After the titration and stoichiometric calculations were carried out, it was found that this particular commercial vinegar only had the ethanoic concentration of 5% m/v, despite their published standards of 6%. This is considered as “false claims” under the Competition and Consumer Act 2010, it breaches the law and the Australian Competition & Consumer Commission (ACCC) can take legal action. Businesses and manufacturers are prohibited by ‘The Competition and Consumer Act’ from deceiving and misleading consumers by making false claims. Failure to comply with these requirements will result in fines and injunctions. This act clearly states that a business is not to falsely represent the standard, quality and grade of goods. In this case, the manufacturer has given a misleading impression about the concentration of the product which may result in fines up to $1.1 million for businesses and $220,000 for individuals.

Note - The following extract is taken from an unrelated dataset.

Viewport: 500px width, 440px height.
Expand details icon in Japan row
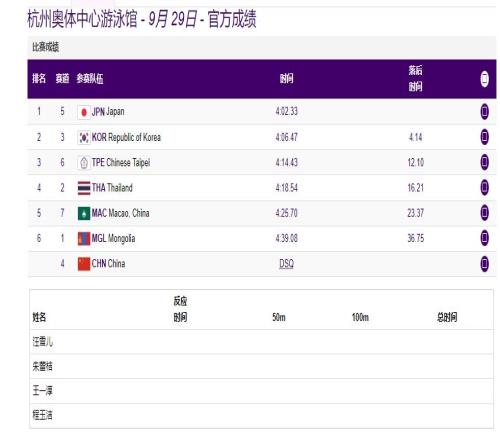(484, 112)
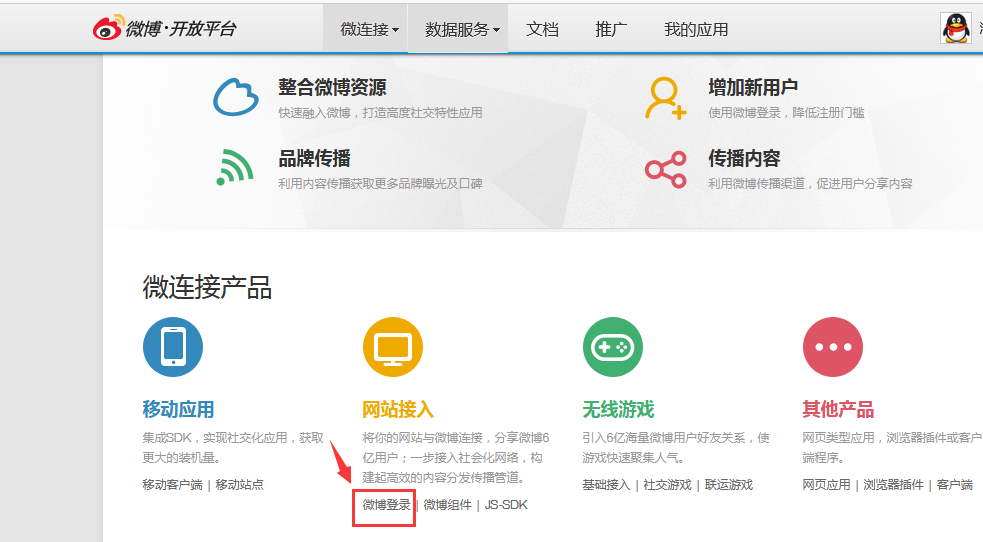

The original method was effective and valid, as it achieved the aim of determining the concentration of ethanoic acid. However, it could have been improved by including a detailed list of materials, more steps rearranged in a chronological order (e.g. rinsing all the equipment required in the beginning) so that the chance of human mistakes made is reduced. Other improvements to the actual titrations practical would be to perform the titration in a temperature controlled room to ensure that the results were more accurate. A working bench friendlier to short people would improve the precision of the results because it would decrease the random errors like misreading the instruments. However, this can also be done by adjusting the burette clamp etc.
In order to get a uniform colour, it is important to swirl the conical flask vigorously enough to ensure that all parts of the solution react to present a uniform colour; otherwise it is difficult to detect the end point of the titration. To eliminate air bubbles around the stopcock of the burette, tap it; otherwise perform that step again ensuring there are no air bubbles present.
The accuracy of glassware is limited, and not all volumetric glassware is created equally. Hence, another improvement to increase the chance of the class finding similar results would be to ensure that everyone uses similar equipment – in particular, the burette. By ensuring that everyone uses a strategic approach to the swirling and inversion to give a homogenous solution, a consistent result can be produced across the class. Some procedural changes would include arranging the titration to have bigger titres (reducing errors), and using larger aliquots (reducing errors).
The titration can also be repeated more times to ensure that the endpoint is more accurate and consistent. By attaching a white paper slide with a broad line to burette so that the line is vertical, as well as taking care to avoid parallax error, precise readings of the volume can be made.
Conclusion:
The concentration of ethanoic acid in commercial vinegar was determined by titrating vinegar with sodium hydroxide. Though the results may be subjected to human mistake, systematic errors and random errors, the findings of the titration were that the concentration of ethanoic acid in commercial vinegar was 5% m/v.